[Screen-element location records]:
++++++

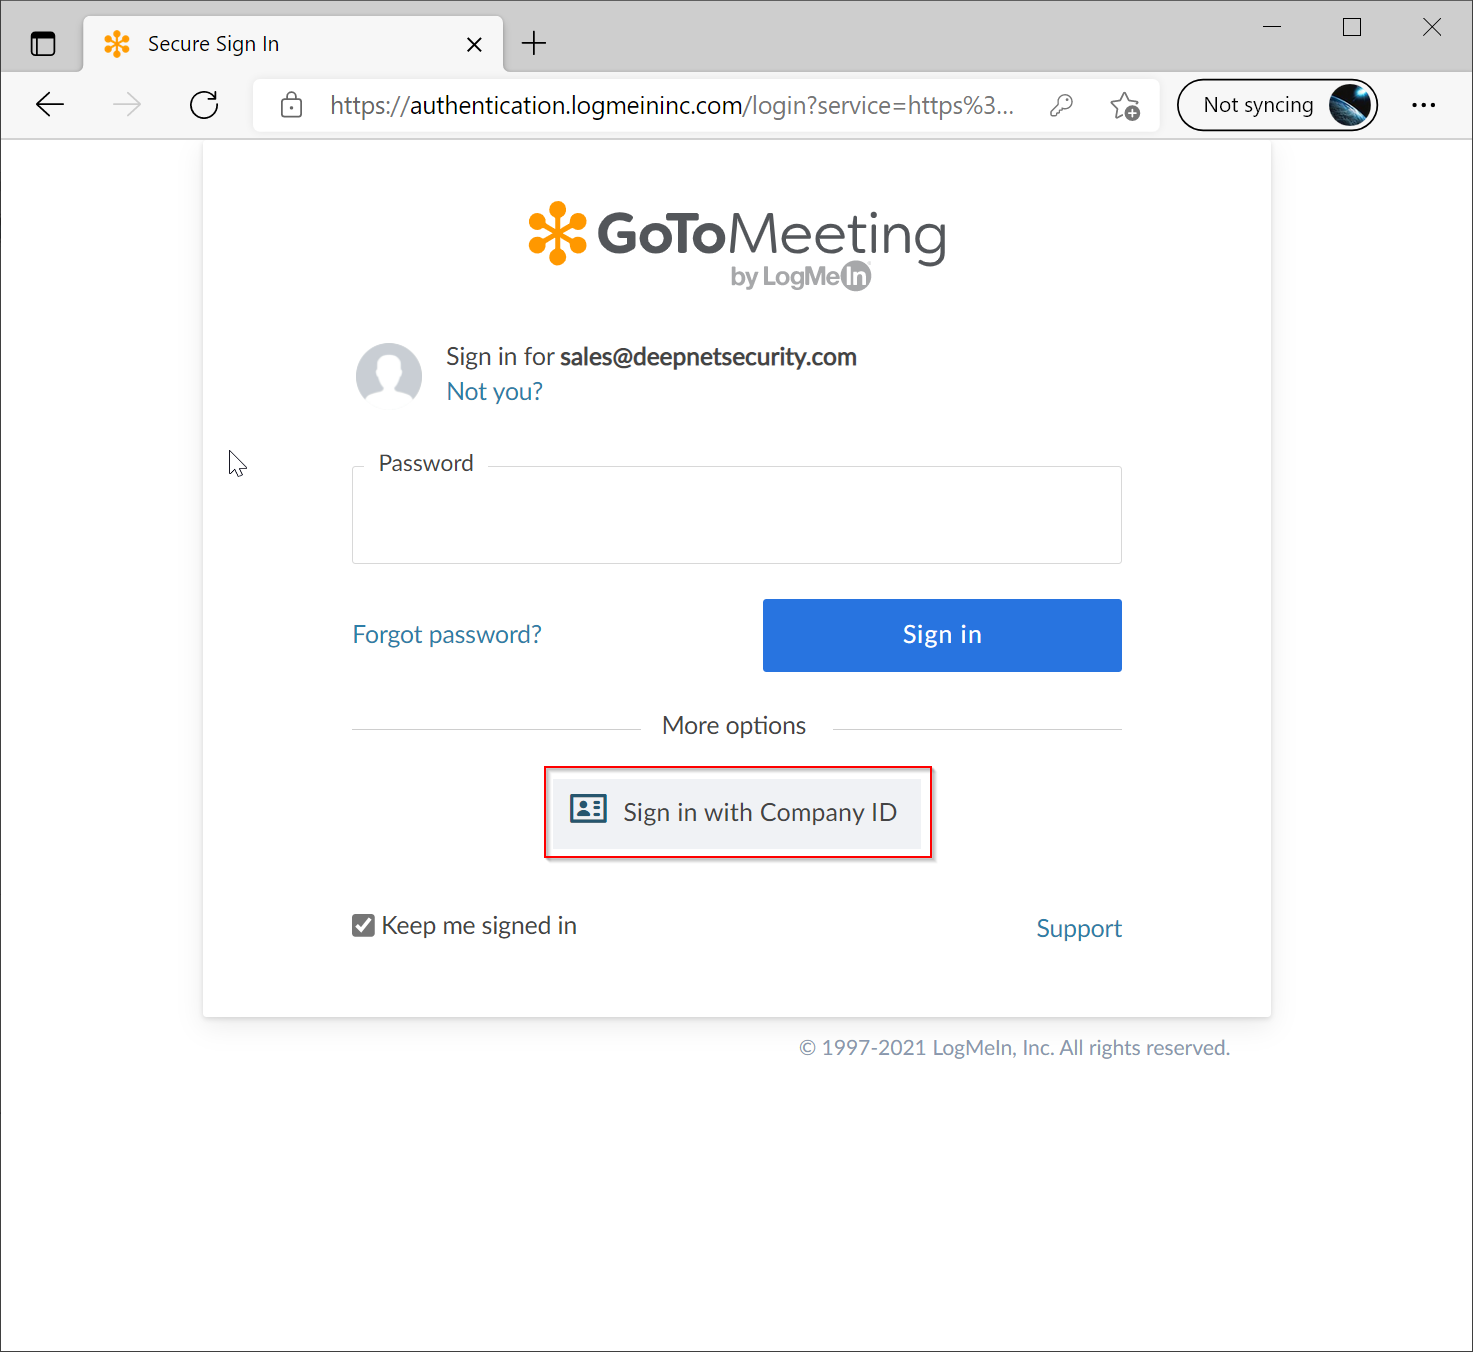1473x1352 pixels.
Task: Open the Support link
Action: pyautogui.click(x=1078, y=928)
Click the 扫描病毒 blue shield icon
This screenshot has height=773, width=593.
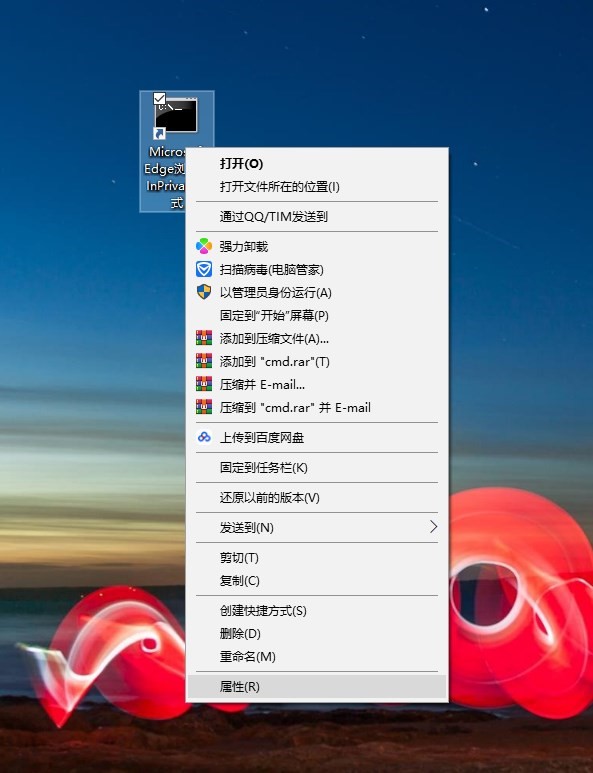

++++++

[Given instruction]:
Find every line in the material that contains the word "screenshot" and copy each of those lines in full.

[Correct output]:
This screenshot has height=773, width=593.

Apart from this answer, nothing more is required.